:: Exercise directions ::
In the listing below, find the line that contains "This screenshot has width=798, height=698." and the line that contains "Task: Click the ⌥⌘1 window shortcut indicator". Quote both and every line between them, exactly, and nothing more.

:: Data for review ::

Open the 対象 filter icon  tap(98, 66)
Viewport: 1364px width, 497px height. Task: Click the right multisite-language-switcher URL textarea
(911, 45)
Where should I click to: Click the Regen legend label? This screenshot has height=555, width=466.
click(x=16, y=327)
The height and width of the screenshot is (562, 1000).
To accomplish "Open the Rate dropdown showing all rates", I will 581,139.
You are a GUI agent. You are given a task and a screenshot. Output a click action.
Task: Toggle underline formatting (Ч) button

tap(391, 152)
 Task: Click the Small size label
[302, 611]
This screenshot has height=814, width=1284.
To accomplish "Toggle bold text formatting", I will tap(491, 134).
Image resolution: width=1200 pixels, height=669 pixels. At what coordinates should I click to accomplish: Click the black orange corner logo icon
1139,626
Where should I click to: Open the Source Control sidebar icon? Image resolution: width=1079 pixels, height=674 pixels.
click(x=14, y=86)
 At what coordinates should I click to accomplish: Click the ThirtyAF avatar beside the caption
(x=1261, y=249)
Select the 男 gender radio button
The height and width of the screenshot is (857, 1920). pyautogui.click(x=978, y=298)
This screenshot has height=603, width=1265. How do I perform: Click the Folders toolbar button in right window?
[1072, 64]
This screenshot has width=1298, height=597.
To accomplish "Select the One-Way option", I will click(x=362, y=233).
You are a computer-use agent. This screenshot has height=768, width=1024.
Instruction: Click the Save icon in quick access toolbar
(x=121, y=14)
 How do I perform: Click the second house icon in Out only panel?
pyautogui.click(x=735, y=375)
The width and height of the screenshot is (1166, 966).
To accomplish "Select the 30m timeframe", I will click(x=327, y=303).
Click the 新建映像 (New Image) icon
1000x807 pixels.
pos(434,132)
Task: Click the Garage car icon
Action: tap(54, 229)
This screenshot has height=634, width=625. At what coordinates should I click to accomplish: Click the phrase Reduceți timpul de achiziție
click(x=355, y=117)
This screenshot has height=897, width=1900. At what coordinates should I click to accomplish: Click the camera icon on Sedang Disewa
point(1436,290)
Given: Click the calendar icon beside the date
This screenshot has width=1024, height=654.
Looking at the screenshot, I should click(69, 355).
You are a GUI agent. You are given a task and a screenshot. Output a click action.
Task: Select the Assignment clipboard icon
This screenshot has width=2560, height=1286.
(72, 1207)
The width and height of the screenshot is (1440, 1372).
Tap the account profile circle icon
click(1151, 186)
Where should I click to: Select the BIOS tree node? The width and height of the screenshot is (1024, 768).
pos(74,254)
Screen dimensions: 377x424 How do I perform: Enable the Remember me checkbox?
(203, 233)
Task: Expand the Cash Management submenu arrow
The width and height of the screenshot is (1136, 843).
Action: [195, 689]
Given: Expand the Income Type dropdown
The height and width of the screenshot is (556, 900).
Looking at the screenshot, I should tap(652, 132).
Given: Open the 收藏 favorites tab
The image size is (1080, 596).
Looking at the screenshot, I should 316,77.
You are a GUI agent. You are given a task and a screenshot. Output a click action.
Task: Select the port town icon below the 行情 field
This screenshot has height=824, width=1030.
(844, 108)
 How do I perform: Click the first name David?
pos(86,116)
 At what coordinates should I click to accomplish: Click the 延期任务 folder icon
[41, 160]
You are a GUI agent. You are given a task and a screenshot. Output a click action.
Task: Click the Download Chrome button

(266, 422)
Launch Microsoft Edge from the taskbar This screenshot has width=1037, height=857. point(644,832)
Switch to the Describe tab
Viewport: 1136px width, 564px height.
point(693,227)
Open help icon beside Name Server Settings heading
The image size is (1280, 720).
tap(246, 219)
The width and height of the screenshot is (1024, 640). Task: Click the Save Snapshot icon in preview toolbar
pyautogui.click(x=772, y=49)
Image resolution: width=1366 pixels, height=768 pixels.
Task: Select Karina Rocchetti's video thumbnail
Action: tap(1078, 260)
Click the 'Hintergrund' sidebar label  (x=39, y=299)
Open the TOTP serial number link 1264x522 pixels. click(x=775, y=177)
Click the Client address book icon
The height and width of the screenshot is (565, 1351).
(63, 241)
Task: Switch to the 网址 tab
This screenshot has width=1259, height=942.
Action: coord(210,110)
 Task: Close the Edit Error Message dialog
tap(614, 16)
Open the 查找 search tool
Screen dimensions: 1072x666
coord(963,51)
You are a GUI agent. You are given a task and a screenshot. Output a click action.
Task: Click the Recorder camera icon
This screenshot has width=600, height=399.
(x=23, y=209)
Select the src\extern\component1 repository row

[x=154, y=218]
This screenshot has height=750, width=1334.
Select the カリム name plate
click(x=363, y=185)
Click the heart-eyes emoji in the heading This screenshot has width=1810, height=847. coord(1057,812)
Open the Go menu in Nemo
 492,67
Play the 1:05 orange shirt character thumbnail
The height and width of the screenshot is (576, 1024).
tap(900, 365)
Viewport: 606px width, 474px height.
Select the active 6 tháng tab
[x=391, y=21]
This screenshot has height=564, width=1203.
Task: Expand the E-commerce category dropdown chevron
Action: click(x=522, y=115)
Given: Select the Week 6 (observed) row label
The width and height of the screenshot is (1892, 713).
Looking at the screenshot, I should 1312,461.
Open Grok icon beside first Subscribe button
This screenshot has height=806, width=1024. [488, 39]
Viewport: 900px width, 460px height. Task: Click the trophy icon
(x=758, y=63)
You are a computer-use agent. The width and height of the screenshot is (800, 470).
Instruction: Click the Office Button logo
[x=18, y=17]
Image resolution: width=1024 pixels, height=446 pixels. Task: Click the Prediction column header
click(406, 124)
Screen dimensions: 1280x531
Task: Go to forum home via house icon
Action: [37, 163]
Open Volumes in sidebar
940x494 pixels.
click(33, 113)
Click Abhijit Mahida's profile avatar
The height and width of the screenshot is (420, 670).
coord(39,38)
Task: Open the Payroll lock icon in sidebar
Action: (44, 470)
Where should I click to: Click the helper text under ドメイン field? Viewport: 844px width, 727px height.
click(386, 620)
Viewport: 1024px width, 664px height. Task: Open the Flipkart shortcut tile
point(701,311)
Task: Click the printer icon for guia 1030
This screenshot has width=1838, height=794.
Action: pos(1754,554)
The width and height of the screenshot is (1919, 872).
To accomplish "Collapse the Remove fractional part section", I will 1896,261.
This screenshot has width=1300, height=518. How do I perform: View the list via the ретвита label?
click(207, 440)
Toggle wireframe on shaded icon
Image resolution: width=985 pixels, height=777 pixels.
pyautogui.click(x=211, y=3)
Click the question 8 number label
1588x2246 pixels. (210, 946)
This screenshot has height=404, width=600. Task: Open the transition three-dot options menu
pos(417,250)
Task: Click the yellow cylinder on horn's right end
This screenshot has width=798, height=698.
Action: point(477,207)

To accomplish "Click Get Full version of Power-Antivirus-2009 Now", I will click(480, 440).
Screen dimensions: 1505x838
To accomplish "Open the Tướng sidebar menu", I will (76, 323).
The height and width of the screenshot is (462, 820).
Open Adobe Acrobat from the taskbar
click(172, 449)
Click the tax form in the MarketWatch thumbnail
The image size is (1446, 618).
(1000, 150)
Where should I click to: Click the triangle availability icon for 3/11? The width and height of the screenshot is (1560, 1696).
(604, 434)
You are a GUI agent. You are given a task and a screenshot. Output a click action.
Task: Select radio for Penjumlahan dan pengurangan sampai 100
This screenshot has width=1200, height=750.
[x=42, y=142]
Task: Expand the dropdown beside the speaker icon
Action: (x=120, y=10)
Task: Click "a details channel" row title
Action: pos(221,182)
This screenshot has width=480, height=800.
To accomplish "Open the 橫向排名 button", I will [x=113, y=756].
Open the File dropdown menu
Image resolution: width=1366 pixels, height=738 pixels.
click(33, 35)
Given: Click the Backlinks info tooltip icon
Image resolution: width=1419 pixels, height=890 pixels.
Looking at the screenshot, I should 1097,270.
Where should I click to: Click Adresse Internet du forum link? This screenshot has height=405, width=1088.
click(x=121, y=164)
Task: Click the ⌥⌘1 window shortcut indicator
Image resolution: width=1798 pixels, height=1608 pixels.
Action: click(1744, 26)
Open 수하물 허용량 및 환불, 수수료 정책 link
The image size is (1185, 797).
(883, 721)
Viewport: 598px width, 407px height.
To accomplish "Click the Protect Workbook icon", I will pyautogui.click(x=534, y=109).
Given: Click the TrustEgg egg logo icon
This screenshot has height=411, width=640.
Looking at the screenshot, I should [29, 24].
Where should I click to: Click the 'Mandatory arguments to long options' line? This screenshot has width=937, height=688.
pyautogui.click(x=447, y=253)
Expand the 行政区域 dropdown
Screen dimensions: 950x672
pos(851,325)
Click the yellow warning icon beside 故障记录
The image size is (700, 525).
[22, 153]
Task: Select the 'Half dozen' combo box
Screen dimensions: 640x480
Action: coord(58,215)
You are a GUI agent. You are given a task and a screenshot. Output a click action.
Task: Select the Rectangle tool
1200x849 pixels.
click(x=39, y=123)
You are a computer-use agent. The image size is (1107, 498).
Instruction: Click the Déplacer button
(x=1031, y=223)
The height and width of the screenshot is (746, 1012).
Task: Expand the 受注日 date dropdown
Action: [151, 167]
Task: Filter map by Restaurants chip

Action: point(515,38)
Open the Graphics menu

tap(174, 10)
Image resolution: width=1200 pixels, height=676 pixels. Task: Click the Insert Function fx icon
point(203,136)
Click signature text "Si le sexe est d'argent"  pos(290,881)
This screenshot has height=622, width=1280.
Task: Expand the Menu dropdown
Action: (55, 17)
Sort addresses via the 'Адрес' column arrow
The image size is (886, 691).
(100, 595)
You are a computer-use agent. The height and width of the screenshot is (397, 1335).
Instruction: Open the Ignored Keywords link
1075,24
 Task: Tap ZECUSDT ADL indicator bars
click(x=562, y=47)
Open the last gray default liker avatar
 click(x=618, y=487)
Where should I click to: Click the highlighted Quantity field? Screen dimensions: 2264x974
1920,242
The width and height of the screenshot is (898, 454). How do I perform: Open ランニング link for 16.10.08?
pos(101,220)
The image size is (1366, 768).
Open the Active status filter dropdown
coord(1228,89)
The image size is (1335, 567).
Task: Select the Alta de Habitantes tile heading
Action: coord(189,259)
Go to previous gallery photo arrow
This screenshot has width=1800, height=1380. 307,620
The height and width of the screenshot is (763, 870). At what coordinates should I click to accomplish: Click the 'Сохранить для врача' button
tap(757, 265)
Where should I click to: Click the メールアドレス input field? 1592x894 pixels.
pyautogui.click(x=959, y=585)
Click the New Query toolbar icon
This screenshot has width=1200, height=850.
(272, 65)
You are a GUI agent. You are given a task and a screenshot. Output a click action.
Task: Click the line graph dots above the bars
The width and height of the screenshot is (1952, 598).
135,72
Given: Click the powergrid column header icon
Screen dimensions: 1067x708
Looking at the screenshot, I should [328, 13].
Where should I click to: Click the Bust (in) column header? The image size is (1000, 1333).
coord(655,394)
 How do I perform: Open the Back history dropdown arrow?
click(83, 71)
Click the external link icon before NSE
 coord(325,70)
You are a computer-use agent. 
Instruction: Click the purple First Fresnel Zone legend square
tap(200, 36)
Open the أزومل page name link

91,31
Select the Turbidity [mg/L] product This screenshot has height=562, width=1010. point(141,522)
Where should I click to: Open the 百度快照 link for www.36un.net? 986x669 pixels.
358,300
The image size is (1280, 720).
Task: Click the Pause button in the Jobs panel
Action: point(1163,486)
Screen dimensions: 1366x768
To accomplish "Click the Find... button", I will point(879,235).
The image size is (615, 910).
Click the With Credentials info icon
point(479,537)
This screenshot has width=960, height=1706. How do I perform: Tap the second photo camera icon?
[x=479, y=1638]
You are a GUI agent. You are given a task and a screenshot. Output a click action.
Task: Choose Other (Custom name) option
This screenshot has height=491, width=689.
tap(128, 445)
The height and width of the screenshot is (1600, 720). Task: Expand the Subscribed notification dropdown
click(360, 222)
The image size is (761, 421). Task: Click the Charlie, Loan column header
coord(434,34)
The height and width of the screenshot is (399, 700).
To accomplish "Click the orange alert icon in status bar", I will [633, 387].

:: Solution for this problem ::
This screenshot has width=798, height=698.
Action: point(477,207)

To accomplish "Click Get Full version of Power-Antivirus-2009 Now", I will click(480, 440).
Screen dimensions: 1505x838
To accomplish "Open the Tướng sidebar menu", I will (76, 323).
The height and width of the screenshot is (462, 820).
Open Adobe Acrobat from the taskbar
click(172, 449)
Click the tax form in the MarketWatch thumbnail
The image size is (1446, 618).
(1000, 150)
Where should I click to: Click the triangle availability icon for 3/11? The width and height of the screenshot is (1560, 1696).
(604, 434)
You are a GUI agent. You are given a task and a screenshot. Output a click action.
Task: Select radio for Penjumlahan dan pengurangan sampai 100
This screenshot has width=1200, height=750.
[x=42, y=142]
Task: Expand the dropdown beside the speaker icon
Action: (x=120, y=10)
Task: Click "a details channel" row title
Action: pos(221,182)
This screenshot has width=480, height=800.
To accomplish "Open the 橫向排名 button", I will [x=113, y=756].
Open the File dropdown menu
Image resolution: width=1366 pixels, height=738 pixels.
click(33, 35)
Given: Click the Backlinks info tooltip icon
Image resolution: width=1419 pixels, height=890 pixels.
Looking at the screenshot, I should 1097,270.
Where should I click to: Click Adresse Internet du forum link? This screenshot has height=405, width=1088.
click(x=121, y=164)
Task: Click the ⌥⌘1 window shortcut indicator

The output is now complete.